Uber Lefty Joe Conason has an op-ed I read at Real Clear Politics called Conservative Racists Return. Although the accusation of racism is having ever diminishing returns for the Democrats through overuse and underproof, let's look at this new one as if Conason were a fair and serious social commenter.

Conason starts, of course, with the thoroughly disproved accusation of racial epithets by tea partiers towards Black Caucus Congressmen when the horrible health care "reform" bill was passed. Then there is the key quote, from NRO, which Conason makes fun of (I'll return to this in a bit):


That these things are even remotely newsworthy leads me to one conclusion: Racism in America is dead. We had slavery, then we had Jim Crow-and now we have the occasional public utterance of a bad word. Real racism has been reduced to de minimis levels, while charges of racism seem to increase.
Here is the complete list of really horrible racist things Conason trots out:

1. Comparing the life under the Obama Administration to Planet of the Apes.

2. Laura Ingraham in her satiric book The Obama Diaries used words like "uppity" and showed Michelle Obama often eating ribs.

3. A church fair had popguns fired at a cardboard simulacra of President Obama.

4. On the Jersey Shore, boardwalk game existed with baseball hurled at clay simulacra of President Obama.

5. Threats of violence against President Obama.

Perhaps you underwhelmed by the accusations, particularly the last one and particularly if you can remember the feted books, movies and on air comments with George Bush assassinated. I think that if this is all Conason has to complain about, racist actions in America really are de minimus. There is one thing that Conservative racists have in spades (if I can use that word and remain a non-racist)--principaled, honest opposition to the policies and agendo of the Obama Administration.

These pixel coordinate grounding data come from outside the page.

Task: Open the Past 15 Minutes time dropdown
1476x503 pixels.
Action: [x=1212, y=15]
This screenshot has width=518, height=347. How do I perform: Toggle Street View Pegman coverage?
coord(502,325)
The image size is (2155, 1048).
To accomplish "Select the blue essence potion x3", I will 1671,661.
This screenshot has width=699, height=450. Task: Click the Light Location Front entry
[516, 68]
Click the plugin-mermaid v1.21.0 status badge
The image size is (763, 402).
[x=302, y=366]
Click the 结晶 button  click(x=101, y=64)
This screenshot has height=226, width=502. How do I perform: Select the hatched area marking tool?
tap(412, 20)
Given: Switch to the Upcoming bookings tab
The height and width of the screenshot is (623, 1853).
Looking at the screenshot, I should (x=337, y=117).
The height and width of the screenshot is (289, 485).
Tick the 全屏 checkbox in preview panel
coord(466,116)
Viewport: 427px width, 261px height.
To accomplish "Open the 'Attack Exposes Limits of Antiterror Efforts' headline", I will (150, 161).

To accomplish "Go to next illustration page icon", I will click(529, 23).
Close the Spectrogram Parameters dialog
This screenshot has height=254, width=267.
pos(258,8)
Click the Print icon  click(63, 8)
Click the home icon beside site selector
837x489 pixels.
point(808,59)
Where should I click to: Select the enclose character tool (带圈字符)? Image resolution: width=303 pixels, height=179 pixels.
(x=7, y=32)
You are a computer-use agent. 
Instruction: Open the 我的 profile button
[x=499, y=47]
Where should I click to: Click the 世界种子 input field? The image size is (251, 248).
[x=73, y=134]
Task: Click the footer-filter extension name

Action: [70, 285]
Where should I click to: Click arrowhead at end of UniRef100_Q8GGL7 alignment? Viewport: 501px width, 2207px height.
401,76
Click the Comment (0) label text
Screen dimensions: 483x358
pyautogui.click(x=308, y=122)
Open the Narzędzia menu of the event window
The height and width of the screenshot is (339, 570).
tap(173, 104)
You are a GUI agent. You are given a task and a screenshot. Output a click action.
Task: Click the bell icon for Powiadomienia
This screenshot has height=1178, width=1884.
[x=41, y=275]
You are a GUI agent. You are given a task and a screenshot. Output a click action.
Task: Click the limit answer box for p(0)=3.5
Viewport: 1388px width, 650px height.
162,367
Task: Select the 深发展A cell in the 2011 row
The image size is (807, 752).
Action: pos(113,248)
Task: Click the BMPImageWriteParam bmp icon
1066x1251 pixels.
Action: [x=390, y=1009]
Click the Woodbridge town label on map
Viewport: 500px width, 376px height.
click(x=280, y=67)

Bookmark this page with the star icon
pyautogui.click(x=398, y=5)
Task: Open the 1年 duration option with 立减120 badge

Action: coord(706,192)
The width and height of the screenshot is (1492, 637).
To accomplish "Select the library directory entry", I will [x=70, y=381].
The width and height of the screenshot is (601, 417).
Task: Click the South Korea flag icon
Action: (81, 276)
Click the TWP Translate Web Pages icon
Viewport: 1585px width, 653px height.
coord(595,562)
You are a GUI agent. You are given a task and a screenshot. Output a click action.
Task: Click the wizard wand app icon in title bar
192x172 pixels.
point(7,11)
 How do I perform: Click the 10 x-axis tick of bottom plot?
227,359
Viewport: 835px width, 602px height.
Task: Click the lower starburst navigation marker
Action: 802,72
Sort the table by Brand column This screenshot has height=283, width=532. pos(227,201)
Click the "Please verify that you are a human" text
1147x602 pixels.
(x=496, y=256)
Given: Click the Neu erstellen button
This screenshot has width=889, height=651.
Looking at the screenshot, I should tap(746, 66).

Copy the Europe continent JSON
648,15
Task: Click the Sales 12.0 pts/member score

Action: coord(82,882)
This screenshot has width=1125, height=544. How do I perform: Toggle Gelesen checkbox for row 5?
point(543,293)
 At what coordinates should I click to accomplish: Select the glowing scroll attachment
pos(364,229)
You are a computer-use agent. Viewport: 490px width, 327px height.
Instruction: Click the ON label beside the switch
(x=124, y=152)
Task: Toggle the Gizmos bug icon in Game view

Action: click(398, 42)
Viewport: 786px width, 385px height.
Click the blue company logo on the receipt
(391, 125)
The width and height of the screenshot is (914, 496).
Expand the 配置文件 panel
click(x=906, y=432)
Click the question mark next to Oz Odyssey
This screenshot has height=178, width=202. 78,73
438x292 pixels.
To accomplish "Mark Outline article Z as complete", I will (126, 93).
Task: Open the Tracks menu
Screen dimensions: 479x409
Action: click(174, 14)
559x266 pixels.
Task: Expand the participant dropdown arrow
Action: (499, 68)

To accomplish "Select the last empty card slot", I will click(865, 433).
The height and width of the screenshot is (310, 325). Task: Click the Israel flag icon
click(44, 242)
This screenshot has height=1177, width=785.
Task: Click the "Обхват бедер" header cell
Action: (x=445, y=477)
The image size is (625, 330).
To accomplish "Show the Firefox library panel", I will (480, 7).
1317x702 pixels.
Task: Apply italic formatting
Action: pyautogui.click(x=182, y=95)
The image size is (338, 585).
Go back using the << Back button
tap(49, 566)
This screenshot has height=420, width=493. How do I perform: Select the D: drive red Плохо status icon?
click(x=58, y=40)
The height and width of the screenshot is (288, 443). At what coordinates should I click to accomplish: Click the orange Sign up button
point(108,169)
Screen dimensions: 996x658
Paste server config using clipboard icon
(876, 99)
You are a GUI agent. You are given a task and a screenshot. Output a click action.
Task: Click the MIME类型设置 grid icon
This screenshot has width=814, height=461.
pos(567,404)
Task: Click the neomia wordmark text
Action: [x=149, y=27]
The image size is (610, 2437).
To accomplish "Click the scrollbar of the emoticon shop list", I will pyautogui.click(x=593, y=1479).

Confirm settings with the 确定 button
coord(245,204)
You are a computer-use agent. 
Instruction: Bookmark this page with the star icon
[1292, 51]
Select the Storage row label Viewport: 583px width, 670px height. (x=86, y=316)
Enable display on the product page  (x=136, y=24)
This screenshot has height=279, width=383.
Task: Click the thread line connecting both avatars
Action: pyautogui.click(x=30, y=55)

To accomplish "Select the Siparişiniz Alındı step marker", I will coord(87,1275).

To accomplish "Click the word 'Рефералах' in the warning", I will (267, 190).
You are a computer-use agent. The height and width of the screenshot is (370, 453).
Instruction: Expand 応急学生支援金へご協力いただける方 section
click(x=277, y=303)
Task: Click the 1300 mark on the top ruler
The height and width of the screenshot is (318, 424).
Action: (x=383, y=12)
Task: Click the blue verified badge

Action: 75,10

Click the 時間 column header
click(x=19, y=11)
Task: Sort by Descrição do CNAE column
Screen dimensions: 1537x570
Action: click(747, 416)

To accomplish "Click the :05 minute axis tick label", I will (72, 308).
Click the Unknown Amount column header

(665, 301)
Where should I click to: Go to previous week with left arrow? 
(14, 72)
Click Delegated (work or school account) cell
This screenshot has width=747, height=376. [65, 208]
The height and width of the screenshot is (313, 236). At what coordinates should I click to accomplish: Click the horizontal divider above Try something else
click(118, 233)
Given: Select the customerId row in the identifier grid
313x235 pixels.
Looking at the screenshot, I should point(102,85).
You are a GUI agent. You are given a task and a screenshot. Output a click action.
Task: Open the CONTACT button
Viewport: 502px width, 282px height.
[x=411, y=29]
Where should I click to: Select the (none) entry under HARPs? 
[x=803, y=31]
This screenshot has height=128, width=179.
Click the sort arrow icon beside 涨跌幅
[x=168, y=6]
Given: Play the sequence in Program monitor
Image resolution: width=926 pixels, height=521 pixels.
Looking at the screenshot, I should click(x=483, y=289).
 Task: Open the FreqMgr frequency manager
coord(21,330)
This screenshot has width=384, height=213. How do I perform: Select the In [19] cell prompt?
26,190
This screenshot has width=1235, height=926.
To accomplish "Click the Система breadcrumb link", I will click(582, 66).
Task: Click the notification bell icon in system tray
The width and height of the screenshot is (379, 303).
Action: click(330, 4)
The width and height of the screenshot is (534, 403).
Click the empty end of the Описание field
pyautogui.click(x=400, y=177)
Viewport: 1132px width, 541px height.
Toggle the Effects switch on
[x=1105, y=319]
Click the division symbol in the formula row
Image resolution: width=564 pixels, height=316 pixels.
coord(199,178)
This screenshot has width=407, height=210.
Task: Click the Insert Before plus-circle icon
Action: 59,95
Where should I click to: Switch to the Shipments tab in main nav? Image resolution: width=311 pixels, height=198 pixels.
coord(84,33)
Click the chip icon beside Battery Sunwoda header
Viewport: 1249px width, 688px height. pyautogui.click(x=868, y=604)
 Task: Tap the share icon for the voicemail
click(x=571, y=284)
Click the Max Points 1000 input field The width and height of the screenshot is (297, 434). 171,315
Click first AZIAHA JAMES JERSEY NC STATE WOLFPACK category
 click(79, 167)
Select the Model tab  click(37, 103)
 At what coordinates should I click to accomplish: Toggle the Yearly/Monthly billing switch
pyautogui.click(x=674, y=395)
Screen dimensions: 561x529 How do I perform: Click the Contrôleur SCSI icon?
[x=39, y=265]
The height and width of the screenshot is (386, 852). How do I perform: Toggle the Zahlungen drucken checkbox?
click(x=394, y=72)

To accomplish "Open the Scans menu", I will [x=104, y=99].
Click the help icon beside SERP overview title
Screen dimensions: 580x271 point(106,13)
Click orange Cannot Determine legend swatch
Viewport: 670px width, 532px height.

Now a little history, just for context. Conason twice says that Conservatives opposed Civil Rights legislation. In 1964, there were some Conservatives who opposed the legislation, most, like Barry Goldwater and the denizens of National Review, on reasoned constitutional grounds, but the major opposition to the bill came from Southern Democrats who opposed it as a bloc and solely because of their racists mind sets. Republicans voted for the '64 Act in greater percentages vis a vis their representation in the Congress than the percentage of Democrats, and President Johnson could not have passed it without Republican support.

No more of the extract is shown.